Composers are the invisible members of the musical ecosystem. We see the performers who play the music, but we almost never see, talk to, and get to know the people who created the music being performed, the people whose stories are being told. Most of us never meet the composer who lives next door to us, sits next to us on the subway, stands ahead of us on the line at the deli, or works out with us at the gym.
Tania said that composers need what the poets have: a whole month and a Poet Laureate. People know that poets write words that touch us. Nobody thinks about composers; they just think the music is there without thinking about where it came from. We need to do something about this.

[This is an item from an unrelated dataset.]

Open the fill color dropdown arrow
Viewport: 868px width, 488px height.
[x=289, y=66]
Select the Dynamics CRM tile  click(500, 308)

Birth of a New Arts Consortium
Around the same time as the dinner, I hosted another dinner at Symphony Space where a diverse group of New York’s mid-size presenters gathered to talk openly about the impact of the economic downturn on audiences and fundraising and all the usual concerns of non-profit arts institutions. I hoped to engender a sense of community and mutual support among presenters during stressful times, rather than competitiveness and mistrust. After a few meetings in Symphony Space’s wine bar, the group found its stride and began to share issues and ideas as trust developed. The concept was to have a non-hierarchical, freely structured consortium of mid-sized participants/presenters/organizations that could help each other negotiate what we all perceived was going to be a few rough years. The group grew with each successive meeting.
A New Music Festival Takes Shape
Back to Tania and the question of composer invisibility.
I said to Tania, “I think we make composers more visible if the consortium gets behind the idea that we can collaborate and make a festival about living composers making all kinds of music in all kinds of styles in all kinds of venues. Shall I ask them? Will you join me??”
Of course Tania agreed immediately, and at the next meeting, we presented the idea of joining forces to celebrate the composer and the group said yes. From these humble beginnings, rooted only in good will and armed only with positive energy, Composers Now began to find a form and other mid-sized presenters joined in.
Additionally, as soon as it was clear that a festival was beginning to take shape, I met with The New York Times Public Affairs group to plan a Speaking of the Arts evening at Symphony Space. The Times signed on and culture writer Daniel J. Wakin and a panel of composers—including Joan Tower, Arturo O’Farrill, Eisa Davis, Jeanine Tesori, and Henry Threadgill—will close the February 22nd marathon.